**Set task:** Copy the text of every record below word for word, leaving out the pictures.

**Data excerpts:**

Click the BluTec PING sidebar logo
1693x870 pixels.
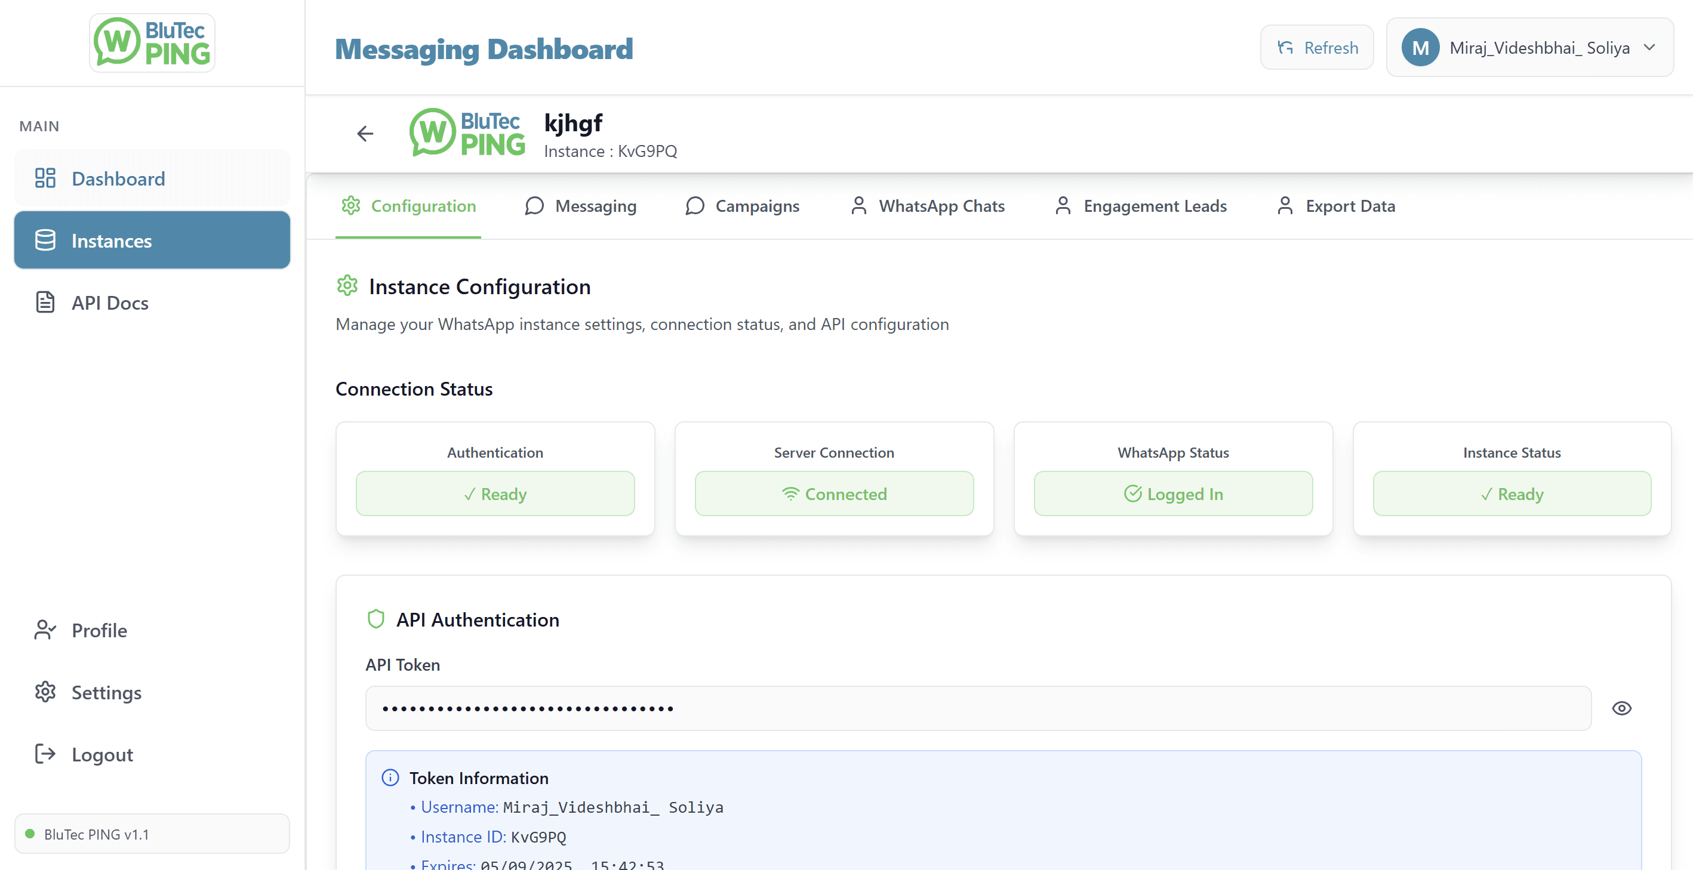click(x=152, y=43)
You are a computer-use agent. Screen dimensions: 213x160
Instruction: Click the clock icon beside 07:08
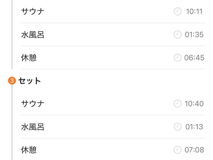(178, 150)
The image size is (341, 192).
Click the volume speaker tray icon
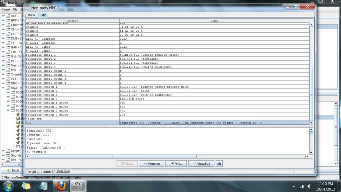point(309,186)
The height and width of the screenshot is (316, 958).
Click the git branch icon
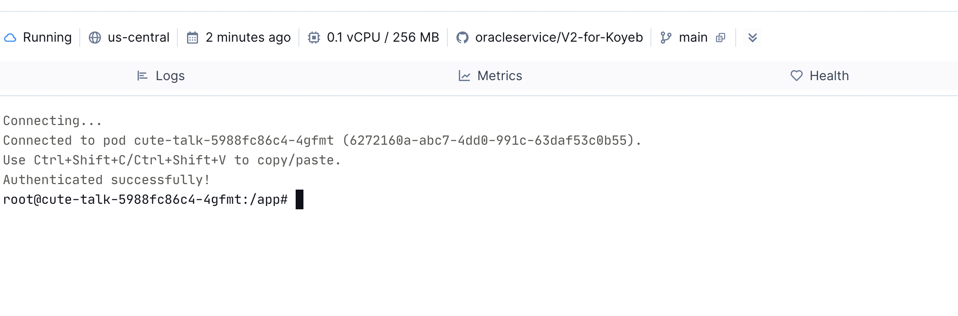(666, 38)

**Written response:**
Click the BluTec PING sidebar logo
1693x870 pixels.
click(x=152, y=43)
You are a computer-use agent. Screen dimensions: 213x160
Instruction: Click the clock icon beside 07:08
(178, 150)
The image size is (341, 192).
Click the volume speaker tray icon
point(309,186)
The height and width of the screenshot is (316, 958).
Click the git branch icon
(666, 38)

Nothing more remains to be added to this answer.